Attendu qu'il est constant que la crise qui a frappé les productions de l'intimée n'a pas permis à celle-ci de respecter scrupuleusement toutes les dates de livraison, que cependant, il n'est pas établi que Madame Tant ait été l'objet, sur ce point de mesures discriminatoires ; que d'ailleurs, l'intérêt économique de l'intimée était de livrer le franchisé qui payait ses commandes ; que les retards et carences de livraison qui n'expliquent pas eux seuls la baisse du chiffre d'affaires de Madame Tant ne peuvent donc être considérés comme des signes de mauvaise volonté des franchiseurs souhaitant ruiner son franchisé.
Attendu que le contrat de franchise précisait que dans le cadre de la législation en vigueur le franchiseur communiquait des tarifs et des indications de prix de vente n'ayant qu'un caractère indicatif maximum, chaque franchisé demeurant libre de consentir à ses clients des conditions plus avantageuses ; qu'il n'est pas démontré que l'intimée soit allée au-delà même si les témoignages - récusés par l'intimée, comme provenant des personnes licenciées pour motif sérieux ou ayant eu des rapports délicats avec elle - produits tendent à démontrer que la politique du franchiseur consistait à faire le maximum pour que tous les franchisés pratiquent les mêmes prix de vente de ses produits de marque " Phildar ".

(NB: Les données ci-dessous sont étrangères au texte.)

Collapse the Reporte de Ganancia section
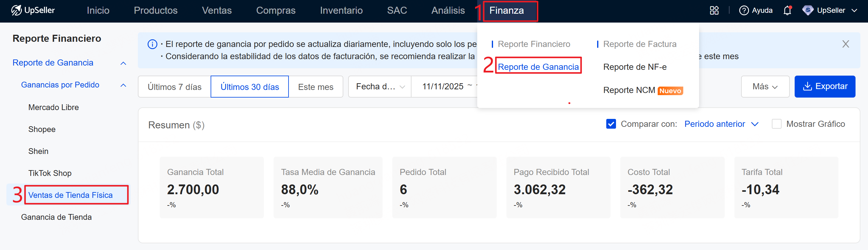 [123, 63]
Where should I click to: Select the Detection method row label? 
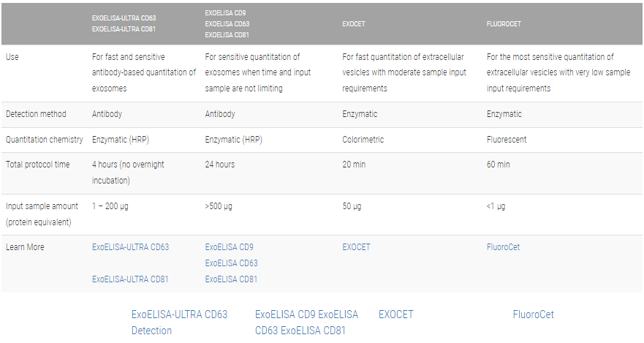(36, 114)
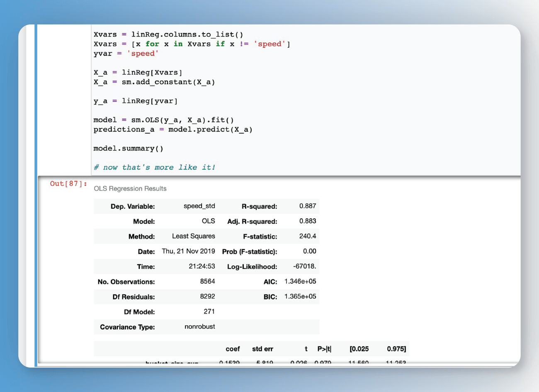Click the Covariance Type nonrobust cell

[x=200, y=326]
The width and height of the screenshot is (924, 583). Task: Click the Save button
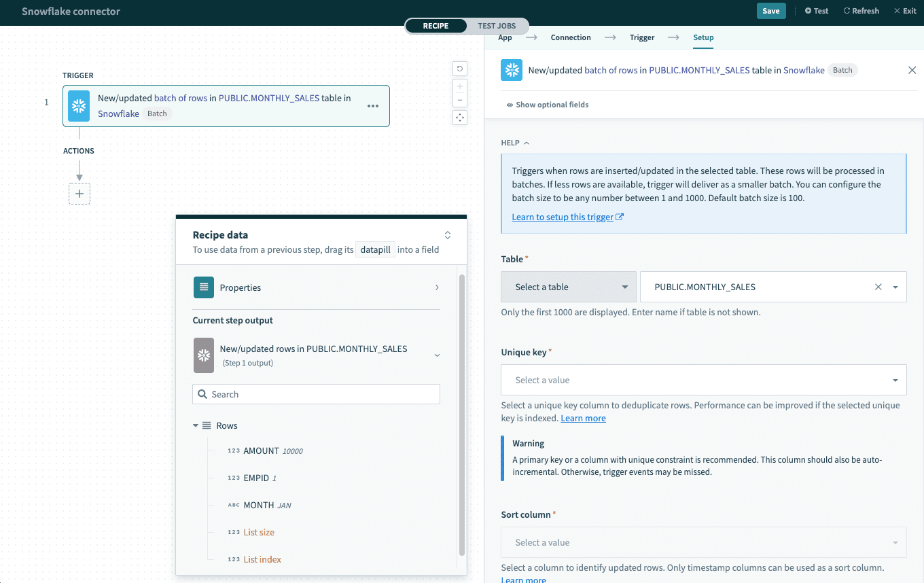point(770,11)
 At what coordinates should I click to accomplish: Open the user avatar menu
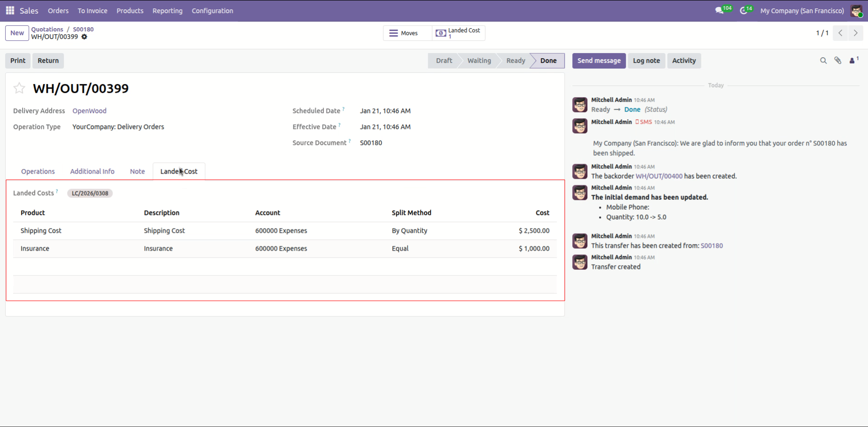click(857, 10)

Attendu que l'intimée ayant consenti un moratoire à Madame Tant a essayé non pas de la ruiner mais de l'aider à surmonter une crise qui pouvait être considérée comme passagère eu égard à l'état de santé de Madame Tant laquelle aurait pu déposer son bilan plutôt si elle avait estimé ne pouvoir continuer son activité et payer ses dettes.
Attendu dans ces conditions qu'il échet de confirmer le jugement querellé qui a fait une juste appréciation des faits de la cause et de débouter Maître Grave de ses demandes.
Que les éléments fournis par l'intimée ne permettent pas de fixer la somme qu'elle réclame.
Qu'il n'est pas inéquitable de lui laisser la charge de ses frais irrépétibles.
Par ces motifs : Confirme le jugement déféré sauf en sa partie relative à l'application de l'article 700 du nouveau code de procédure civile ; Réforme sur ce point ; Déboute la société Les Fils de Louis Mulliez de sa demande d'indemnité ; Donne acte à Monsieur Tant de son désistement d'appel ; Condamne Maître Grave es qualités aux dépens d'appel distraits au profit de la SCP Le Marc'Hadour Pouille Groulez avoués conformément à l'article 699 du nouveau code de procédure civile.